→ **Exercise brief**: Reproduce the entries exactly and omit the pictures.

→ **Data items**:
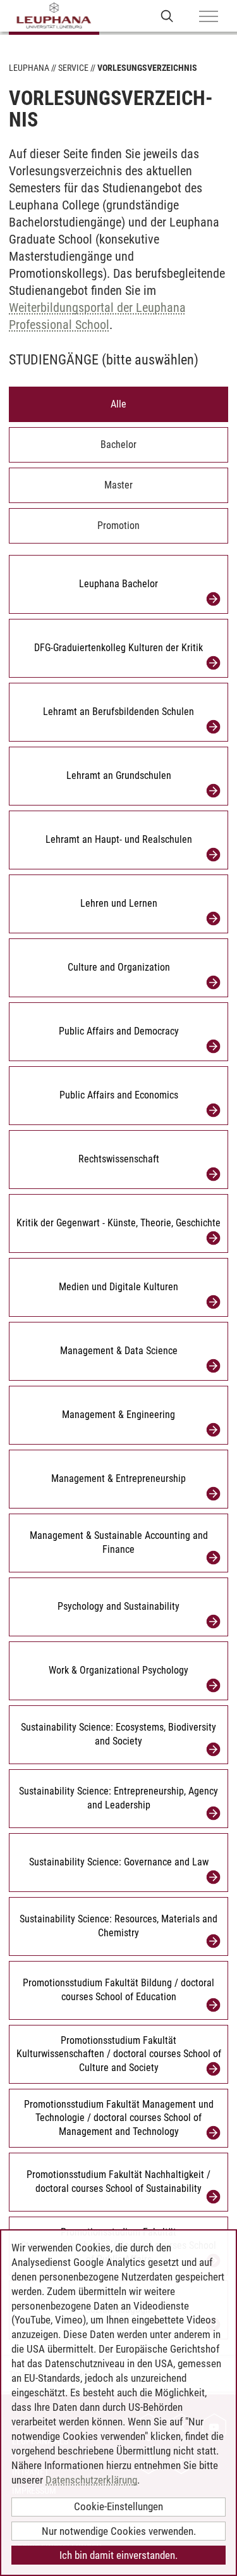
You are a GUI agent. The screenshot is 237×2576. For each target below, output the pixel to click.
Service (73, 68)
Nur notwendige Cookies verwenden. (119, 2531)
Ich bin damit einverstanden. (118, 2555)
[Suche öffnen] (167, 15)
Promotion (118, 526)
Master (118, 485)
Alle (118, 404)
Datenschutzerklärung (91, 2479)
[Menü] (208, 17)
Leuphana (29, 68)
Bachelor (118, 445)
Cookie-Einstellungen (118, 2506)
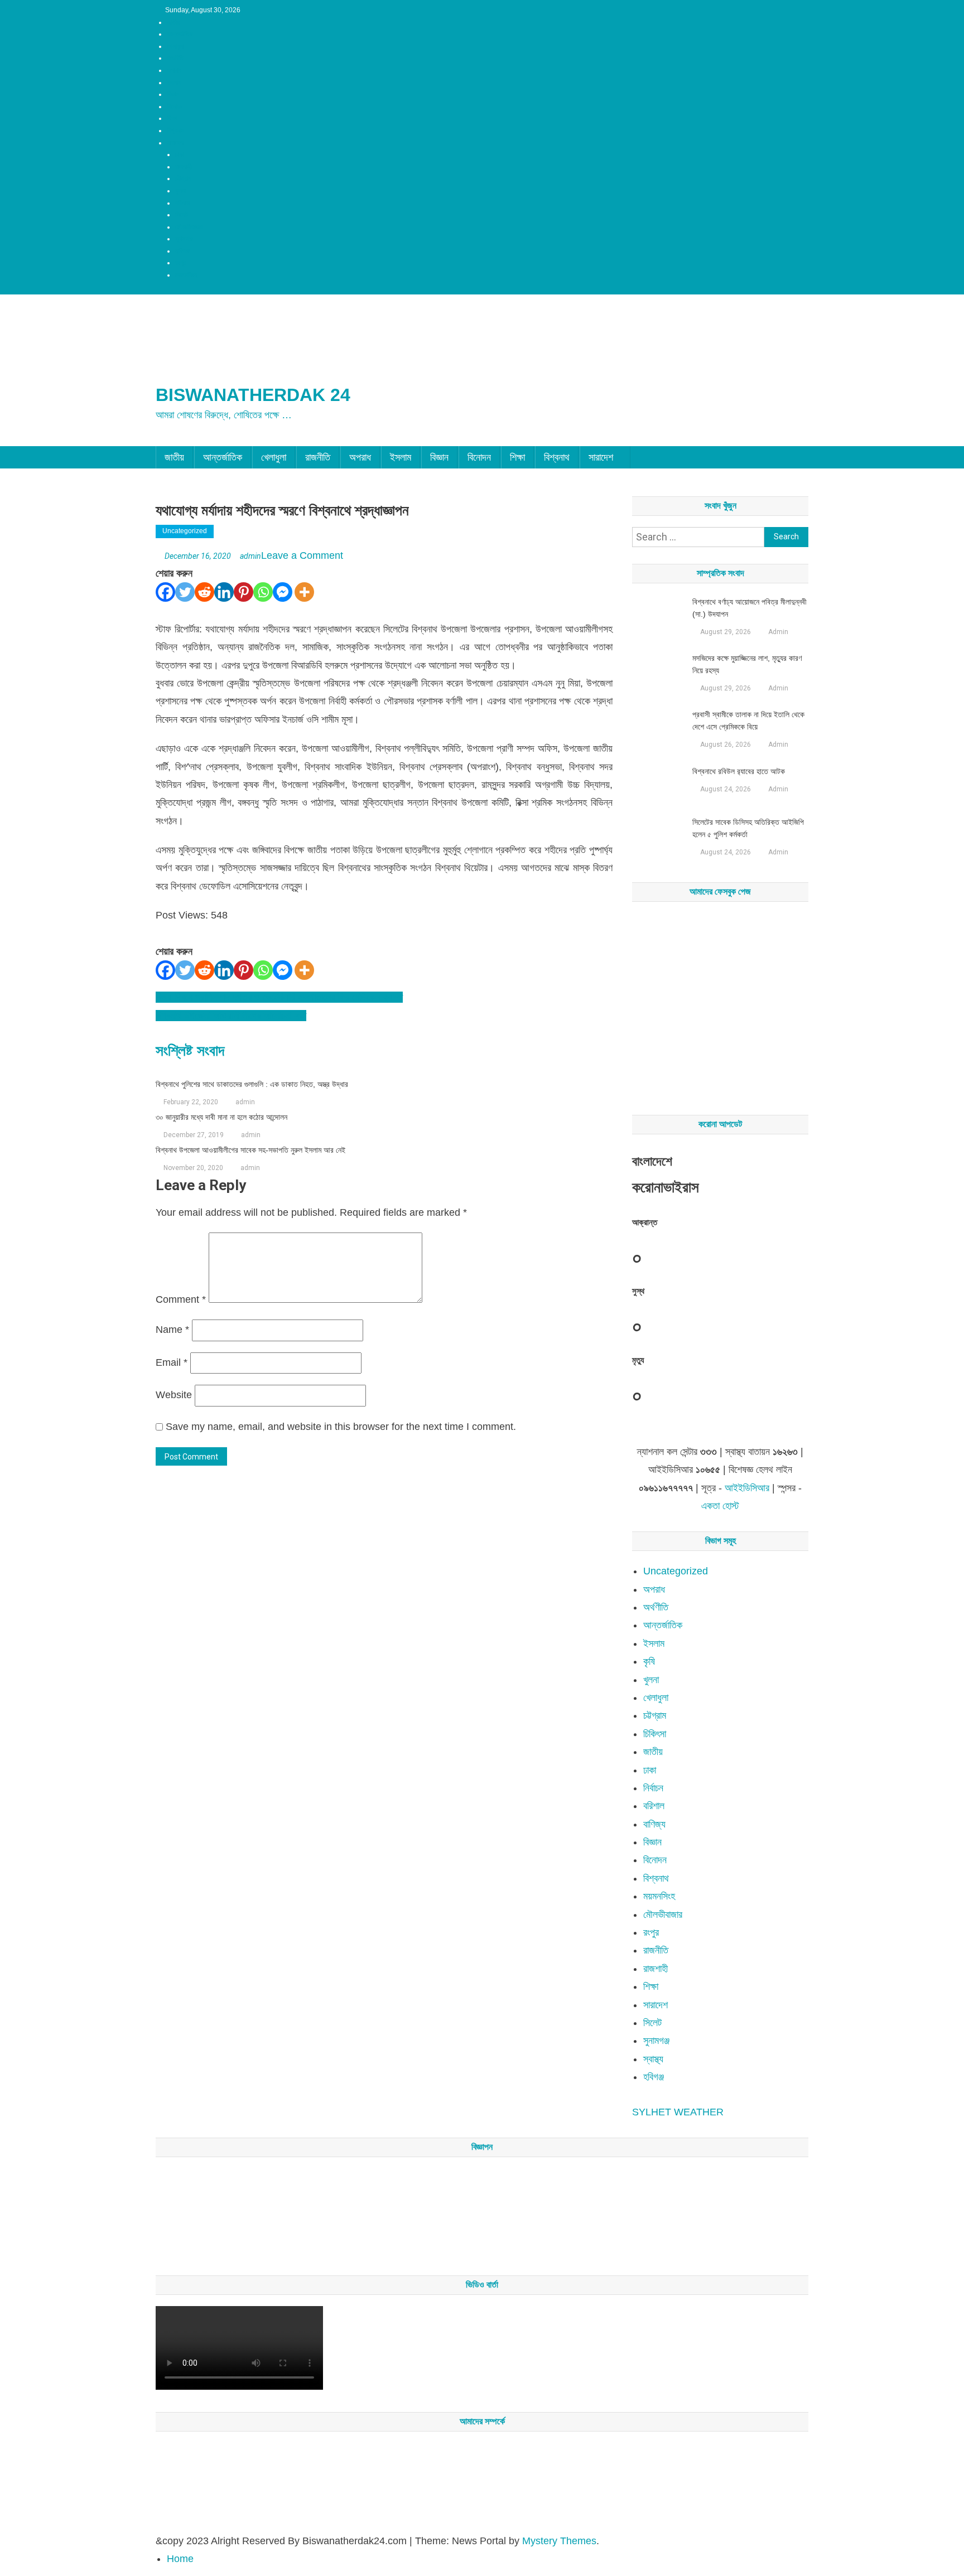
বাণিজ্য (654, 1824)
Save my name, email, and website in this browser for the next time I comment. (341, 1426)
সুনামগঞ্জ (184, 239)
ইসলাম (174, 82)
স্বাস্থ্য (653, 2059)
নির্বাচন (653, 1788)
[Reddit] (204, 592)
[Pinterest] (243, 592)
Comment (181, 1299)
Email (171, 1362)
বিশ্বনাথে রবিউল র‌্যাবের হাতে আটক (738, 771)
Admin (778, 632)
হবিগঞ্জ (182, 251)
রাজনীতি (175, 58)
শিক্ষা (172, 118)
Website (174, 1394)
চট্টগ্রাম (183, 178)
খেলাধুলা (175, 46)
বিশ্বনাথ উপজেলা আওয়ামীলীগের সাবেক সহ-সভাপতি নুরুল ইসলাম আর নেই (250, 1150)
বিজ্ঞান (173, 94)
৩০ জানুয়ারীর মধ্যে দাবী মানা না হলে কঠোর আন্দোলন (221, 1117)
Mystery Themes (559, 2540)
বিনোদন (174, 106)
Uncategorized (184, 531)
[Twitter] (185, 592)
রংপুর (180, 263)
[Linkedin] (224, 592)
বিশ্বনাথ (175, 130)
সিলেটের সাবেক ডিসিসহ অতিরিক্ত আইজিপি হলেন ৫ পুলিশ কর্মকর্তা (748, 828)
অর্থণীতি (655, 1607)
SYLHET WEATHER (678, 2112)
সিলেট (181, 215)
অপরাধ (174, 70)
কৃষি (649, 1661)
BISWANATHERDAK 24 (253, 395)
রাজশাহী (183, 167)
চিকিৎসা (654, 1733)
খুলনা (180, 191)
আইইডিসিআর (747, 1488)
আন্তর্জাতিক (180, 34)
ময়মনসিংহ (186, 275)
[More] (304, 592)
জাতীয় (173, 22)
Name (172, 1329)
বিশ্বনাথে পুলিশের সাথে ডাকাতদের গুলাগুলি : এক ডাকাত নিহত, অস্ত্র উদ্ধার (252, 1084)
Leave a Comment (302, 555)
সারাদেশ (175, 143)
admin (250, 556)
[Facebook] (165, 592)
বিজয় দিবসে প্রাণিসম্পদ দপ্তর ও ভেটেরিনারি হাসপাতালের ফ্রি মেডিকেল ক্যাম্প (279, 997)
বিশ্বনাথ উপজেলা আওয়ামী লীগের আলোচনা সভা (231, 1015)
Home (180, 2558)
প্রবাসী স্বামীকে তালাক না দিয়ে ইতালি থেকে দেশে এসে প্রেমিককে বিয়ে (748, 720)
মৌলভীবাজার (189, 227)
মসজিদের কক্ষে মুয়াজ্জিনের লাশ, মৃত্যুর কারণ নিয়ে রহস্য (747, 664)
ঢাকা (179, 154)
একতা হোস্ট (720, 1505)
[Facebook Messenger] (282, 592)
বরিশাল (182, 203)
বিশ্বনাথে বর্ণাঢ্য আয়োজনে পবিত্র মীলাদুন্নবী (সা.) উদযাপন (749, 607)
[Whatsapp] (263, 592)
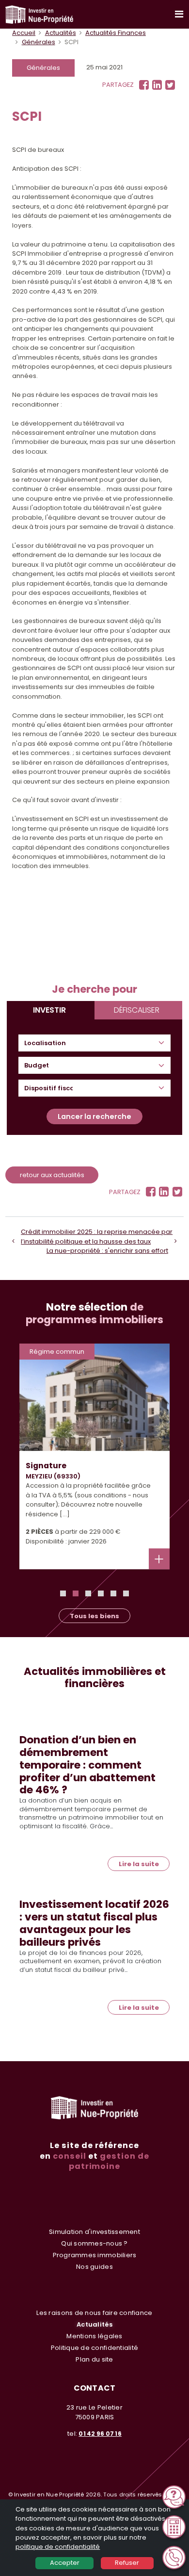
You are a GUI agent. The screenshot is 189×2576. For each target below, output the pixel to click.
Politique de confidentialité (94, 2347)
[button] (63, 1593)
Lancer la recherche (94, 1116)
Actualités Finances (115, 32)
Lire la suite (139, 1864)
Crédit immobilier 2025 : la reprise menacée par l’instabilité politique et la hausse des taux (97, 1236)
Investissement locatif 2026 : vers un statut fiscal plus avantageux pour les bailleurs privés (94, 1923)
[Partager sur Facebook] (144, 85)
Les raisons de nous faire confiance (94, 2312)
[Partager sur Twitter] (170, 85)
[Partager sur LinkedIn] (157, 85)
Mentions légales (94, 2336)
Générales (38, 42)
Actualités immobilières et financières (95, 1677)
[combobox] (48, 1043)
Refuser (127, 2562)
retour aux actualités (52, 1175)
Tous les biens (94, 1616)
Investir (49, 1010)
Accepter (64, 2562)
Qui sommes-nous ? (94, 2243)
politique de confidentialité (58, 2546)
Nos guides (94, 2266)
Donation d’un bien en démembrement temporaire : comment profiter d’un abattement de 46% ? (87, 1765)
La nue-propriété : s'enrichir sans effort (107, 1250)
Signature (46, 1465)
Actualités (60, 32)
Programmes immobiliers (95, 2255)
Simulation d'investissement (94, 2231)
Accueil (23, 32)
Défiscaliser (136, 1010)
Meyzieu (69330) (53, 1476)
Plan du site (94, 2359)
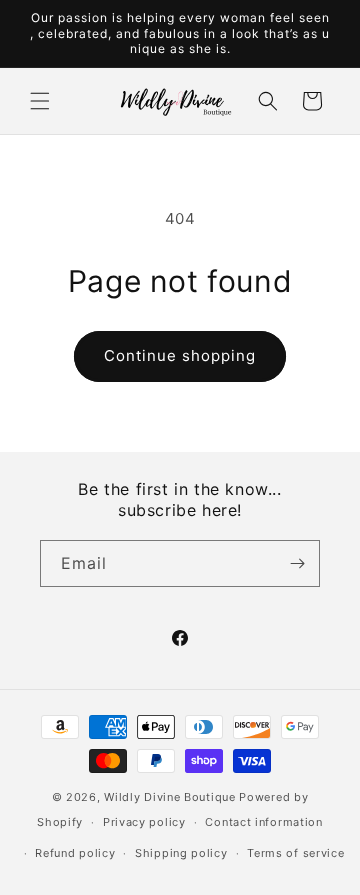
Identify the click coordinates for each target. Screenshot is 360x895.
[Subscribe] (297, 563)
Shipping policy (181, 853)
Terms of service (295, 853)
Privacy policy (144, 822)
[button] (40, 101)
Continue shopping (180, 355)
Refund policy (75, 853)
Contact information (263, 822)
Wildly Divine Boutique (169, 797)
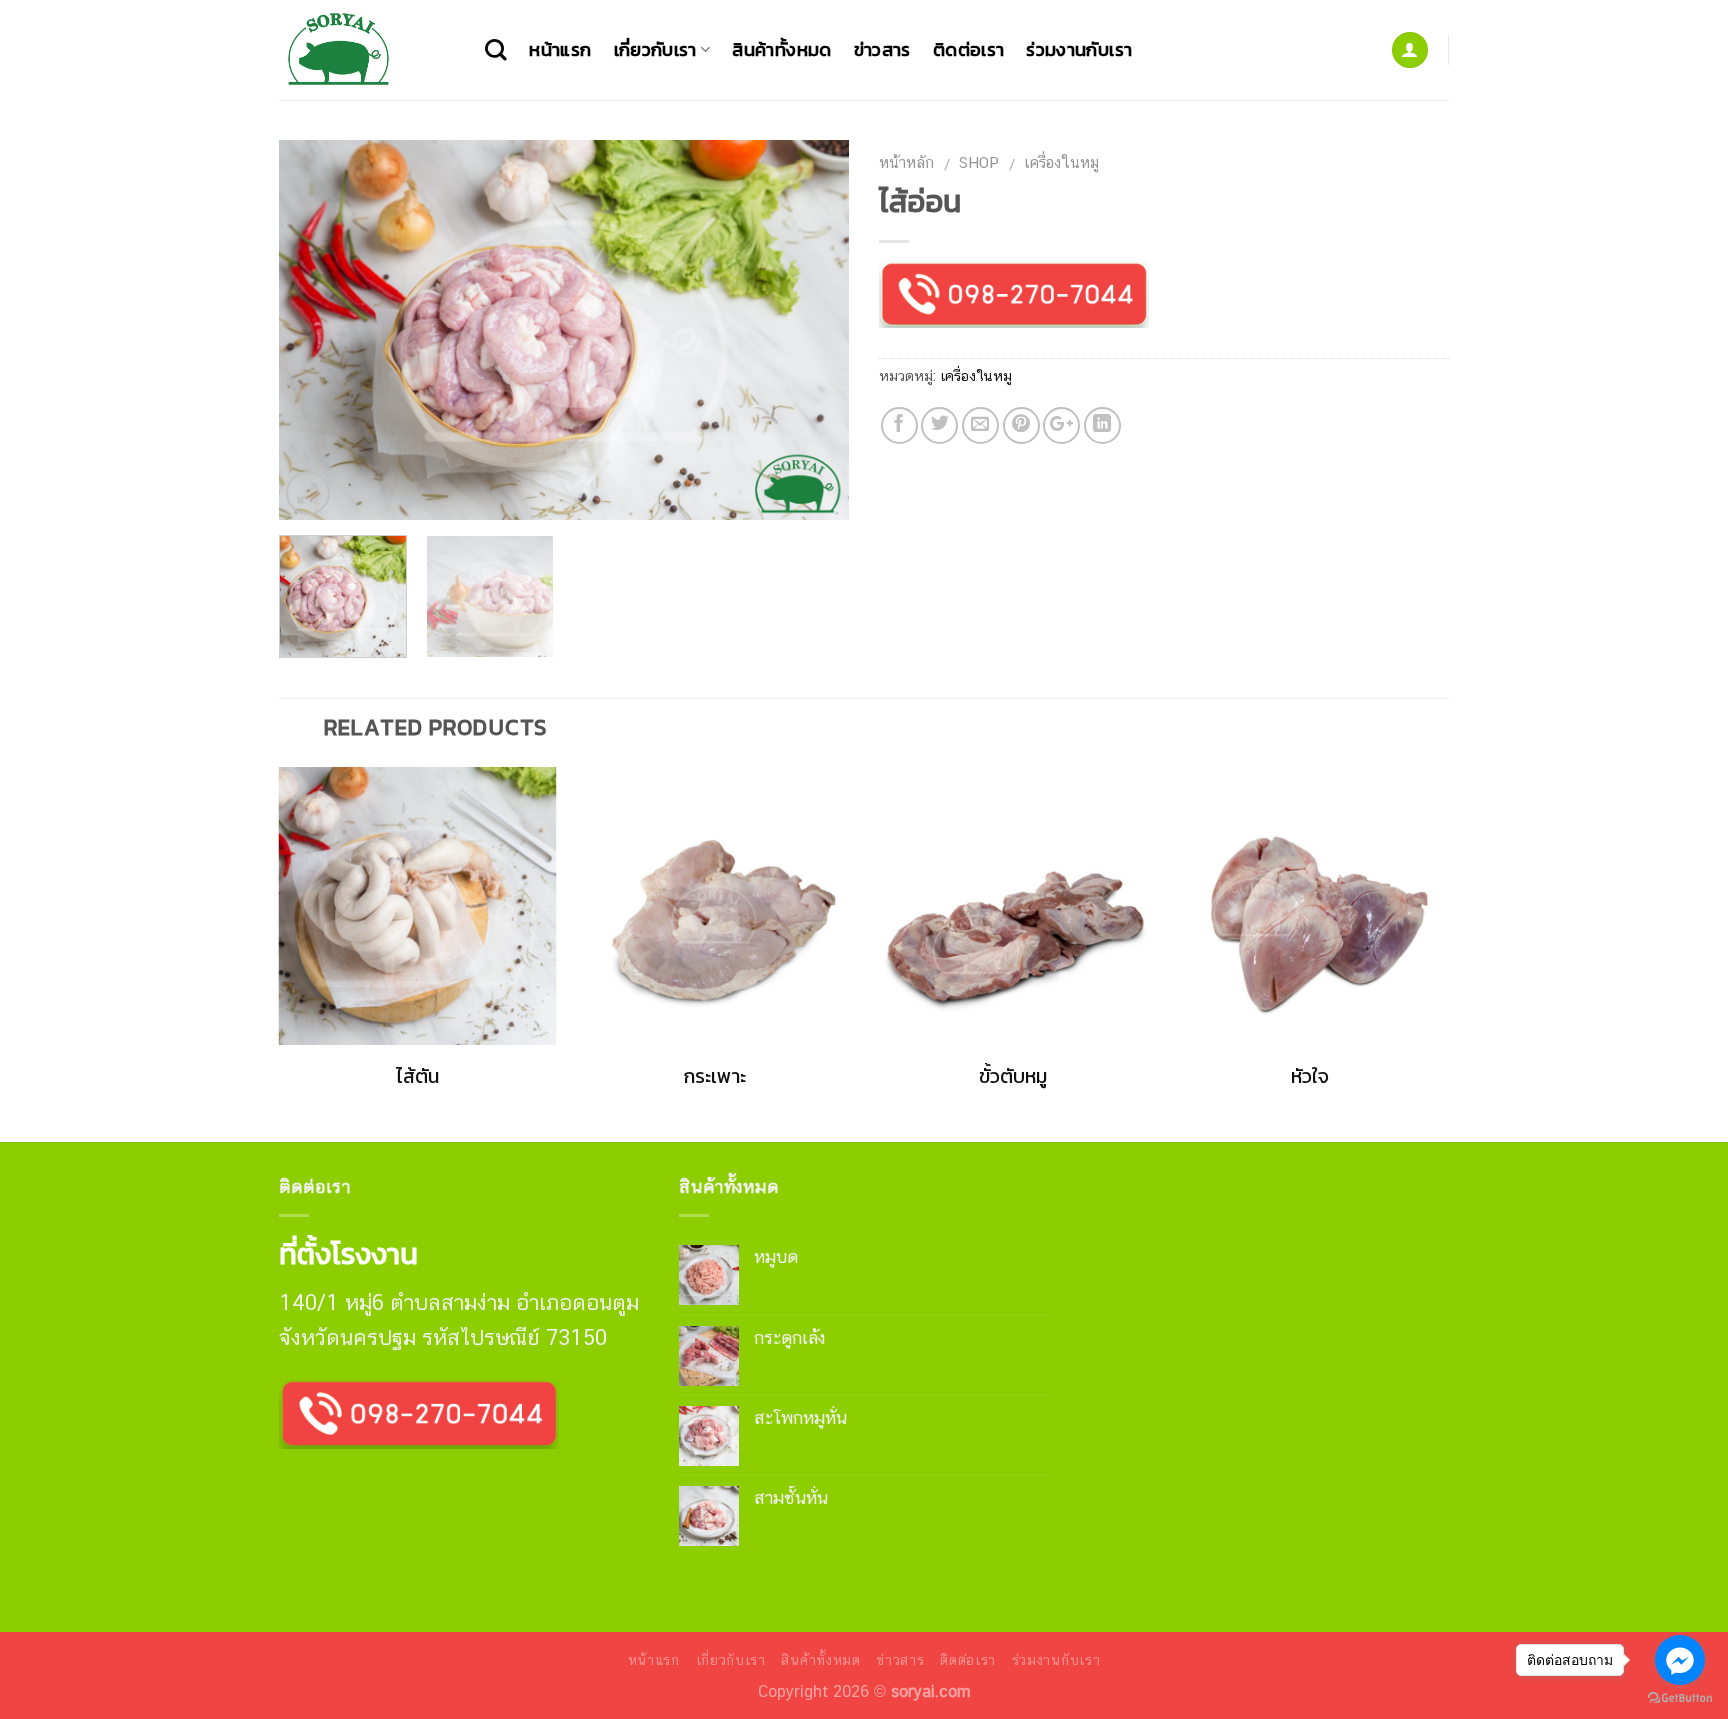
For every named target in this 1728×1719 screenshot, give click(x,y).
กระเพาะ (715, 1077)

→ **Exercise solution**:
You are a GUI agent. The screenshot is 237×2576. For each target below, output the pixel to click.
Service (73, 68)
Nur notwendige Cookies verwenden. (119, 2531)
Ich bin damit einverstanden. (118, 2555)
[Suche öffnen] (167, 15)
Promotion (118, 526)
Master (118, 485)
Alle (118, 404)
Datenschutzerklärung (91, 2479)
[Menü] (208, 17)
Leuphana (29, 68)
Bachelor (118, 445)
Cookie-Einstellungen (118, 2506)
বাণিজ্য (654, 1824)
Save my name, email, and website in this browser for the next time I comment. (341, 1426)
সুনামগঞ্জ (184, 239)
ইসলাম (174, 82)
স্বাস্থ্য (653, 2059)
নির্বাচন (653, 1788)
[Reddit] (204, 592)
[Pinterest] (243, 592)
Comment (181, 1299)
Email (171, 1362)
বিশ্বনাথে রবিউল র‌্যাবের হাতে আটক (738, 771)
Admin (778, 632)
হবিগঞ্জ (182, 251)
রাজনীতি (175, 58)
শিক্ষা (172, 118)
Website (174, 1394)
চট্টগ্রাম (183, 178)
খেলাধুলা (175, 46)
বিশ্বনাথ উপজেলা আওয়ামীলীগের সাবেক সহ-সভাপতি নুরুল ইসলাম আর নেই (250, 1150)
বিজ্ঞান (173, 94)
৩০ জানুয়ারীর মধ্যে দাবী মানা না হলে কঠোর আন্দোলন (221, 1117)
Mystery Themes (559, 2540)
বিনোদন (174, 106)
Uncategorized (184, 531)
[Twitter] (185, 592)
রংপুর (180, 263)
[Linkedin] (224, 592)
বিশ্বনাথ (175, 130)
সিলেটের সাবেক ডিসিসহ অতিরিক্ত আইজিপি হলেন ৫ পুলিশ কর্মকর্তা (748, 828)
অর্থণীতি (655, 1607)
SYLHET WEATHER (678, 2112)
সিলেট (181, 215)
অপরাধ (174, 70)
কৃষি (649, 1661)
BISWANATHERDAK 24 (253, 395)
রাজশাহী (183, 167)
চিকিৎসা (654, 1733)
খুলনা (180, 191)
আইইডিসিআর (747, 1488)
আন্তর্জাতিক (180, 34)
ময়মনসিংহ (186, 275)
[More] (304, 592)
জাতীয় (173, 22)
Name (172, 1329)
বিশ্বনাথে পুলিশের সাথে ডাকাতদের গুলাগুলি : এক ডাকাত নিহত, অস্ত্র উদ্ধার (252, 1084)
Leave a Comment (302, 555)
সারাদেশ (175, 143)
admin (250, 556)
[Facebook] (165, 592)
বিজয় দিবসে প্রাণিসম্পদ দপ্তর ও ভেটেরিনারি হাসপাতালের ফ্রি মেডিকেল ক্যাম্প (279, 997)
বিশ্বনাথ উপজেলা আওয়ামী লীগের আলোচনা সভা (231, 1015)
Home (180, 2558)
প্রবাসী স্বামীকে তালাক না দিয়ে ইতালি থেকে দেশে এসে প্রেমিককে বিয়ে (748, 720)
মৌলভীবাজার (189, 227)
মসজিদের কক্ষে মুয়াজ্জিনের লাশ, মৃত্যুর কারণ নিয়ে রহস্য (747, 664)
ঢাকা (179, 154)
একতা হোস্ট (720, 1505)
[Facebook Messenger] (282, 592)
বরিশাল (182, 203)
বিশ্বনাথে বর্ণাঢ্য আয়োজনে পবিত্র মীলাদুন্নবী (সা.) উদযাপন (749, 607)
[Whatsapp] (263, 592)
You are a GUI agent. The screenshot is 189×2576. For each target below, output the pixel to click.
Politique de confidentialité (94, 2347)
[button] (63, 1593)
Lancer la recherche (94, 1116)
Actualités Finances (115, 32)
Lire la suite (139, 1864)
Crédit immobilier 2025 : la reprise menacée par l’instabilité politique et la hausse des taux (97, 1236)
Investissement locatif 2026 : vers un statut fiscal plus avantageux pour les bailleurs privés (94, 1923)
[Partager sur Facebook] (144, 85)
Les raisons de nous faire confiance (94, 2312)
[Partager sur Twitter] (170, 85)
[Partager sur LinkedIn] (157, 85)
Mentions légales (94, 2336)
Générales (38, 42)
Actualités immobilières et financières (95, 1677)
[combobox] (48, 1043)
Refuser (127, 2562)
retour aux actualités (52, 1175)
Tous les biens (94, 1616)
Investir (49, 1010)
Accepter (64, 2562)
Qui sommes-nous ? (94, 2243)
politique de confidentialité (58, 2546)
Nos guides (94, 2266)
Donation d’un bien en démembrement temporaire : comment profiter d’un abattement de 46% ? (87, 1765)
La nue-propriété : s'enrichir sans effort (107, 1250)
Signature (46, 1465)
Actualités (60, 32)
Programmes immobiliers (95, 2255)
Simulation d'investissement (94, 2231)
Accueil (23, 32)
Défiscaliser (136, 1010)
Meyzieu (69330) (53, 1476)
Plan du site (94, 2359)
Identify the click coordinates for each target. Screenshot is 360x895.
[Subscribe] (297, 563)
Shipping policy (181, 853)
Terms of service (295, 853)
Privacy policy (144, 822)
[button] (40, 101)
Continue shopping (180, 355)
Refund policy (75, 853)
Contact information (263, 822)
Wildly Divine Boutique (169, 797)
For every named target in this 1728×1719 screenshot, give click(x,y).
กระเพาะ (715, 1077)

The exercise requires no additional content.